Text block:
--*--

Composing and fitting distributions

Gilles Louppe, January 2016.

This notebook introduces the carl.distributions module. It illustrates how distributions can be defined and composed, and how their parameters can be fit to data.

Disclaimer: This module is meant to be a proof-of-concept that a full Python+Theano based RooFit equivalent could reallistically be achieved. At the moment, the module remains very experimental and should not be used in production.



In [1]:

    
%matplotlib inline
from matplotlib import pyplot as plt
import numpy as np
import theano
import theano.tensor as T

Base API

All base distributions from carl.distributions implement the DistributionMixin interface, providing the following methods:

pdf(X) for computing the probability density at X
nllf(X) for computing -log(pdf(X))
rvs(n_samples) for sampling data
cdf(X) for computing the cumulative density at X (for 1D)
ppf(p) for computing the p-th quantile (for 1D)

Parameters of a distribution (e.g., the location mu of a normal distribution) are specified at initialization.



In [2]:

    
from carl.distributions import Normal
p = Normal(mu=0.0, sigma=1.0)



In [3]:

    
reals = np.linspace(-5, 5, num=1000)
pdf = p.pdf(X=reals.reshape(-1, 1)) # X is a 2D array of shape n_samples x n_features
print(pdf[:10])









    



[  1.48671951e-06   1.56294518e-06   1.64291438e-06   1.72680223e-06
   1.81479157e-06   1.90707332e-06   2.00384677e-06   2.10531999e-06
   2.21171010e-06   2.32324372e-06]



In [4]:

    
plt.plot(reals, pdf,label="pdf(x)")
plt.legend(loc="best")
plt.show()



In [5]:

    
reals = np.linspace(-5, 5, num=1000)
plt.plot(reals, p.nll(reals.reshape(-1, 1)), label="-log(pdf(x))")
plt.legend(loc="best")
plt.show()



In [6]:

    
reals = np.linspace(-5, 5, num=1000)
plt.plot(reals, p.cdf(reals.reshape(-1, 1)), label="cdf(x)")
plt.legend(loc="best")
plt.show()



In [7]:

    
reals = np.linspace(0, 1, num=1000)
plt.plot(reals, p.ppf(reals.reshape(-1, 1)), label="ppf(x)")
plt.legend(loc="best")
plt.show()



In [8]:

    
p.rvs(n_samples=10000)









    Out[8]:





array([[-0.03168252],
       [ 1.19909686],
       [-1.61576704],
       ..., 
       [ 1.32691464],
       [ 0.52905262],
       [ 2.2252217 ]])

Advanced API

As shown above for simple cases, parameters of a distribution can be specified as scalars. In more complex situations, arbitrary Theano symbolic expressions defined from shared variables or constants can also be used to specify parameters, as demonstrated below.

--*--

Records provided:
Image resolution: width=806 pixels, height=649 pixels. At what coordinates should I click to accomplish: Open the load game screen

--*--

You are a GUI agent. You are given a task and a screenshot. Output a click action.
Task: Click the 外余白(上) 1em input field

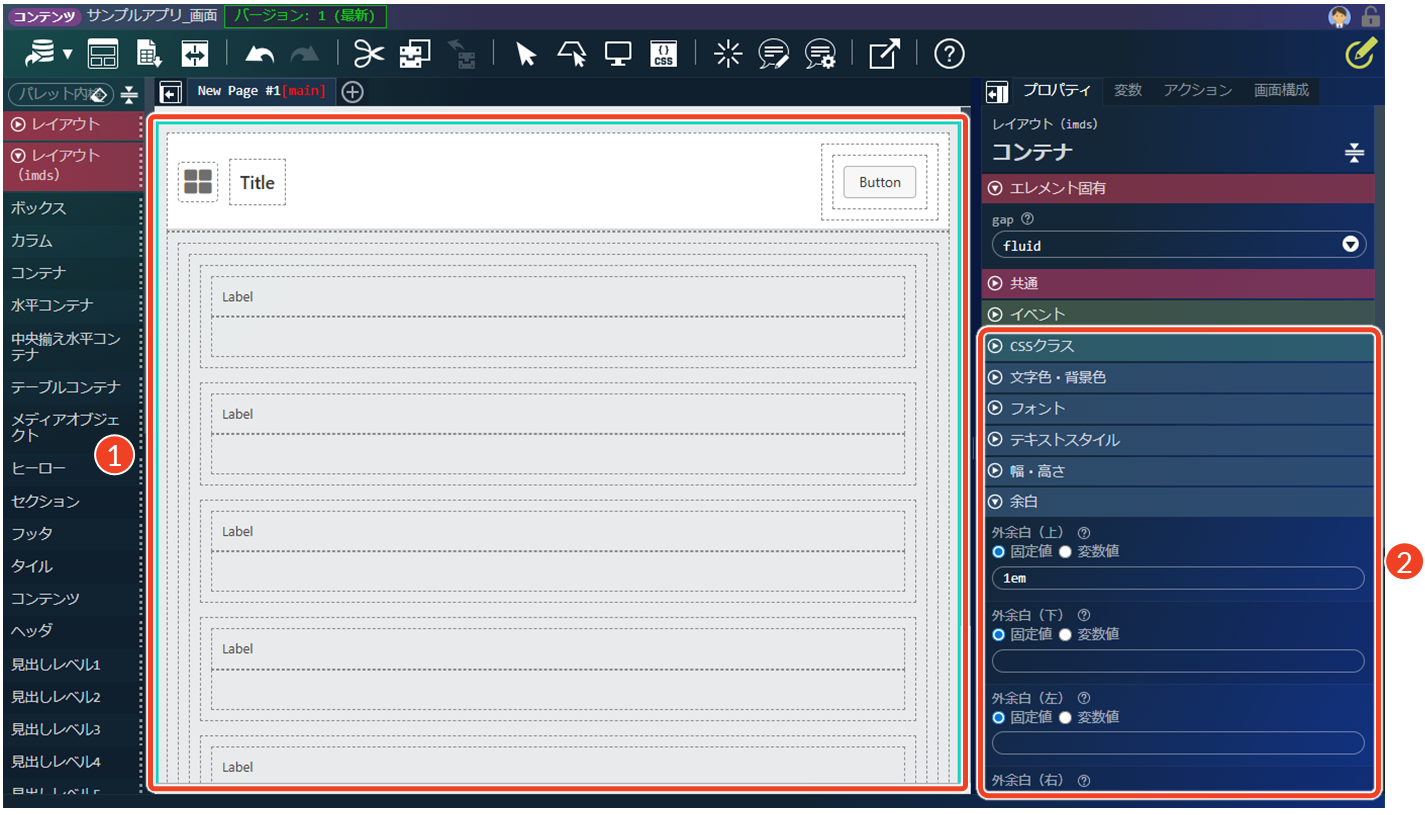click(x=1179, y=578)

--*--

Set problem 1:
Answer these about the carl.distributions notebook:
(a) Who wrote it, and in what month and year?
(b) What does the nllf(X) method compute?
(c) Which two methods are marked as being for 1D only?
Set problem 2: Repeat everything from "All base distributions" down to "quantile (for 1D)" in the carl.distributions notebook, with no changes.
The items have no connection to the carl.distributions notebook.

Exercise response 1:
(a) Gilles Louppe, January 2016.
(b) -log(pdf(X)).
(c) cdf(X) and ppf(p).

Exercise response 2:
All base distributions from carl.distributions implement the DistributionMixin interface, providing the following methods:

pdf(X) for computing the probability density at X
nllf(X) for computing -log(pdf(X))
rvs(n_samples) for sampling data
cdf(X) for computing the cumulative density at X (for 1D)
ppf(p) for computing the p-th quantile (for 1D)